Screen Play Works to Create a New Space
The Van Alen Institute has selected Collective-LOK’s proposal “Screen Play” as the winner of its Ground/Work competition to transform the ground floor and lower level of its building at 30 West 22 Street to house the entire organization. The proposal presents a highly flexible 16,000-square-foot space that uses a subtle interplay of surfaces and screens to allow diverse uses, including multimedia exhibitions, workshops, lectures, and private meetings. The design team now has four months to complete design work and develop construction documents for an expected groundbreaking in late 2013.
This Just In
The Rainbow Room at Rockefeller Center, a designated landmark known for its Art Deco-style décor, will reopen in the fall of 2014.The nightclub’s public spaces are being designed byGabellini Sheppard Architects, which designed the award-winning Top of the Rock observation decks above the Rainbow Room.
Toshiko Mori Architect, in conjunction with architectural metal specialist Jaroff Design, has completed the refurbishment of the Brooklyn Central Library’s 50-foot-tall main entrance doors.The project was funded as part of the National Trust for Historic Preservation/American Express’s Partners in Preservation program.
ODA-Architecture has been tapped to design 650,000-square-foot twin residential towers that will be the tallest in Harlem.
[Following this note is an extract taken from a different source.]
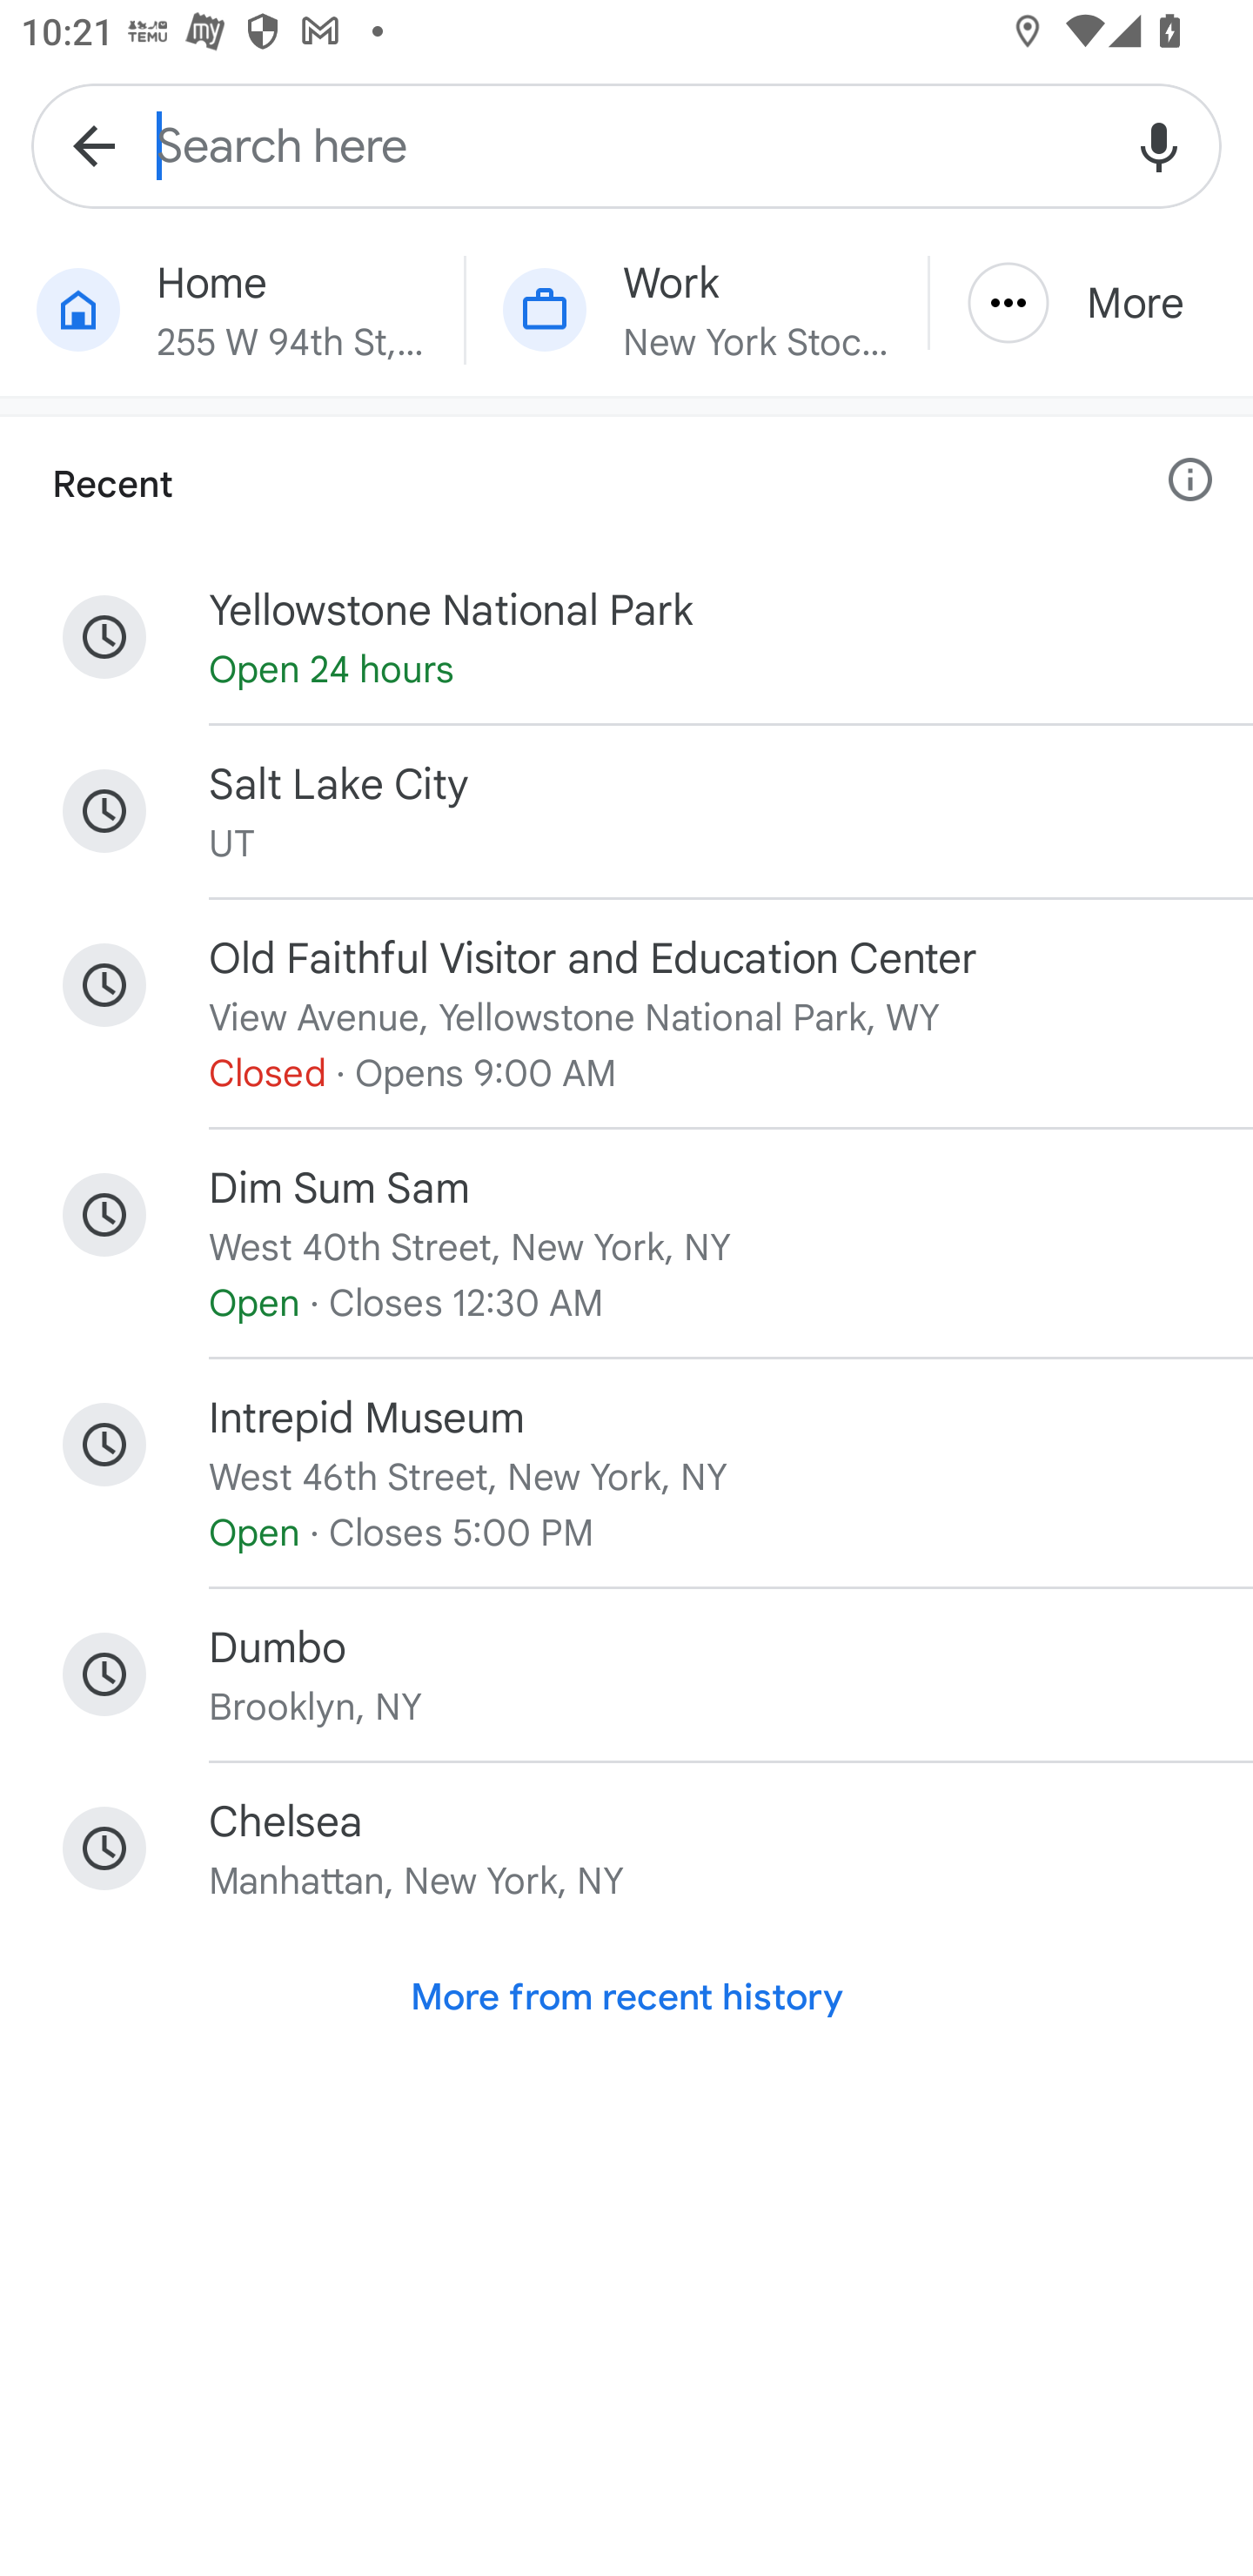  Describe the element at coordinates (1159, 144) in the screenshot. I see `Voice search` at that location.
The caretakers of the Aluminaire House, designed by Lawrence Kocher and Albert Frey for a 1931 exhibition, want to move the structure to Sunnyside Gardens in Queens; the Landmarks Preservation Commission (LPC) will hold a hearing about it on 10.15.13. In addition, the LPC is considering landmark status for the Graybar Building at 125 Park Avenue and three hotels in the wake of the planned rezoning of Midtown East.
Joel Sanders Architect has designed “A Queer History of Fashion: From the Closet to the Catwalk,” now on view through 01.04.14 at The Museum of Fashion Institute of Technology.
The Historic Districts Council is calling for applications for the 2014 Six to Celebrate. The selected groups will receive hands-on help strategizing and implementing all aspects of their efforts over the course of the 2014 calendar year, as well as ongoing support.
The Preservation League is seeking nominations from local and regional preservation organizations, advocacy groups, municipalities, and others for its 2014-15 list of New York State’s most endangered places, Seven to Save.
DoCoMoMo US Tour Day is being held the weekend of 10.05 –06.13 in coordination with DoCoMoMo Tri-State. Local tours include “Midtown at Risk,” Empire State Plaza, and Paul Rudolph’s Orange County Government Center. Traveling? Tours are scheduled across the country.
Jean Nouvel’s Jane’s Carousel in Brooklyn Bridge Park, inundated by water during Hurricane Sandy, has been fitted with an Aqua Fence system consisting of 44 four-foot-high watertight panels to protect it from rising tides.
Dancers from the New York City Ballet use 4 WTC as their stage for a dance called “New Beginnings.”